12. No Effect on Employment or Service. Neither the Plan nor the Option Award will confer upon the Participant any right with respect to continuing the Participant’s relationship as an Employee with the Company or any Subsidiary, nor will they interfere in any way with the Participant’s right or the Company’s or any Subsidiary’s right to terminate such relationship at any time, with or without Cause, to the extent permitted by Applicable Laws.

13. Date of Grant. The date of grant of the Option Award will be, for all purposes, the Closing Date.

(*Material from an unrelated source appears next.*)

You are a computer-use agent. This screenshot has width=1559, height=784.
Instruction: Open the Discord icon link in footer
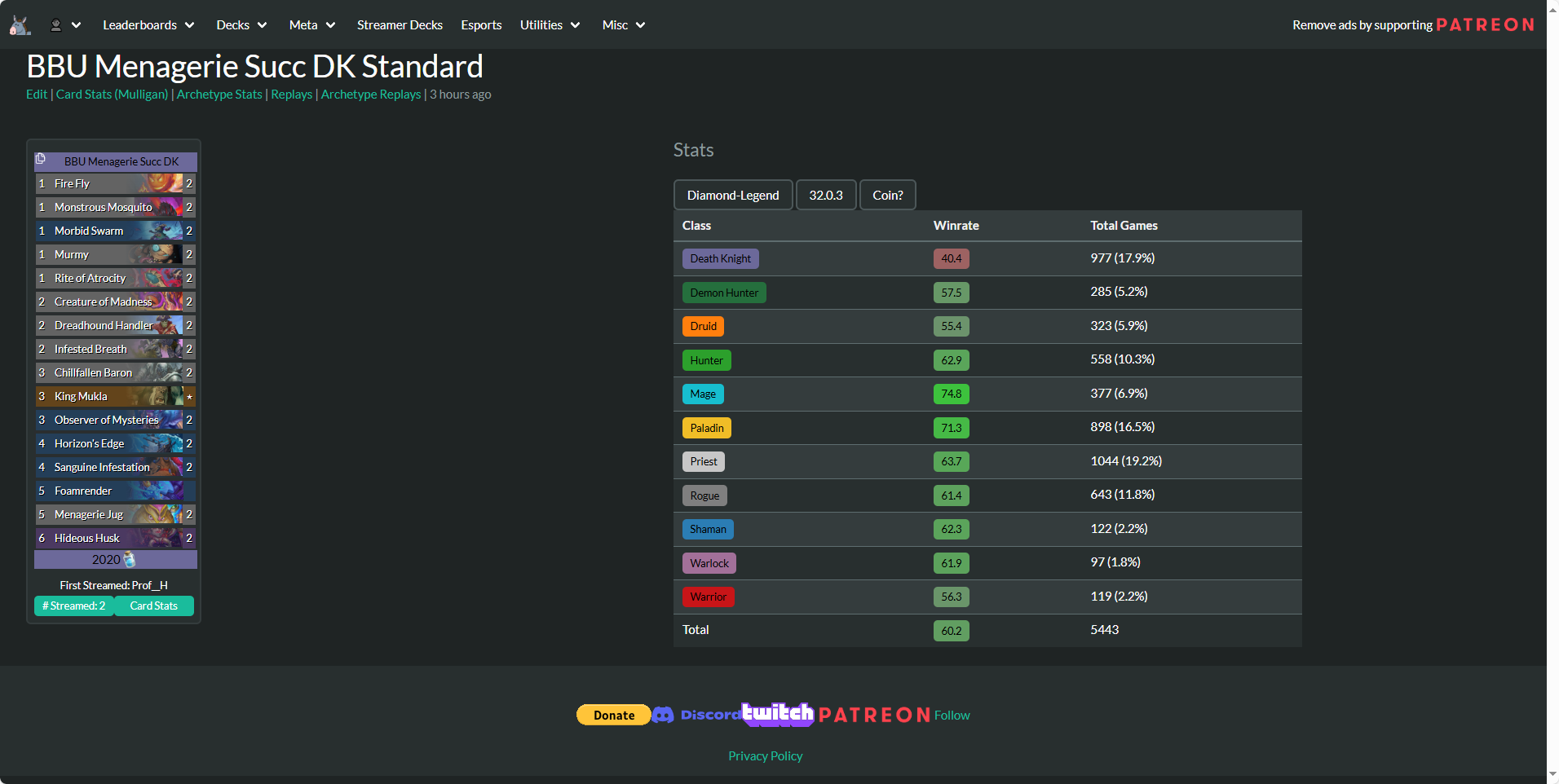point(663,715)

14. Corporate Records Control. In the event that the corporate records (e.g., Board consents, resolutions or minutes) documenting the corporate action constituting the grant contain terms (e.g., exercise price, vesting schedule or number of Shares) that are inconsistent with those in the Award Agreement or related grant documents as a result of a clerical error in the papering of the Award Agreement or related grant documents, the corporate records will control and the Participant will have no legally binding right to the incorrect term in the Award Agreement or related grant documents.

15. Clawback/Recovery. The Administrator may specify in the Award Agreement that the Participant’s rights, payments, and/or benefits with respect to the Option Award will be subject to reduction, cancellation, forfeiture, and/or recoupment upon the occurrence of certain specified events, in addition to any applicable vesting, performance or other conditions and restrictions of the Option Award. Notwithstanding any provisions to the contrary under this Plan, the Option Award granted under the Plan shall be subject to the Company’s clawback policy as may be established and/or amended from time to time. The Administrator may require the Participant to forfeit or return to and/or reimburse the Company for all or a portion of the Option Award and/or Shares issued under the Option Award, any amounts paid under the Award, and any payments or proceeds paid or provided upon disposition of the Shares issued under the Option Award, pursuant to the terms of such Company policy or as necessary or appropriate to comply with Applicable Laws.

16. Term of Plan. Subject to Section 20 of the Plan, the Plan will become effective as of the Effective Date. The Plan will continue in effect until the Option Award granted hereunder is no longer outstanding.

17. Amendment and Termination of the Plan.

(a) Amendment and Termination. The Administrator may at any time amend, alter, suspend or terminate the Plan.

(b) Stockholder Approval. The Company will obtain stockholder approval of any Plan amendment to the extent necessary and desirable to comply with Applicable Laws.

(c) Effect of Amendment or Termination. No amendment, alteration, suspension or termination of the Plan will materially impair the rights of the Participant, unless mutually

 

10


agreed otherwise between the Participant and the Administrator, which agreement must be in writing and signed by the Participant and the Company. Termination of the Plan will not affect the Administrator’s ability to exercise the powers granted to it hereunder with respect to the Option Award granted under the Plan prior to the date of such termination.

18. Conditions Upon Issuance of Shares. Shares will not be issued pursuant to the exercise or vesting (as applicable) of the Option Award unless the exercise or vesting of the Option Award and the issuance and delivery of such Shares will comply with Applicable Laws and will be further subject to the approval of counsel for the Company with respect to such compliance.

19. Inability to Obtain Authority. The inability of the Company to obtain authority from any regulatory body having jurisdiction, which authority is deemed by the Company’s counsel to be necessary to the lawful issuance and sale of any Shares hereunder, will relieve the Company of any liability in respect of the failure to issue or sell such Shares as to which such requisite authority will not have been obtained.

20. Stockholder Approval. The Plan will be subject to approval by the stockholders of the Company. Such stockholder approval will be obtained in the manner and to the degree required under Applicable Laws.

21. Governing Law. The Plan and the Option Award hereunder shall be construed in accordance with and governed by the laws of the State of Delaware, but without regard to its conflict of law provisions.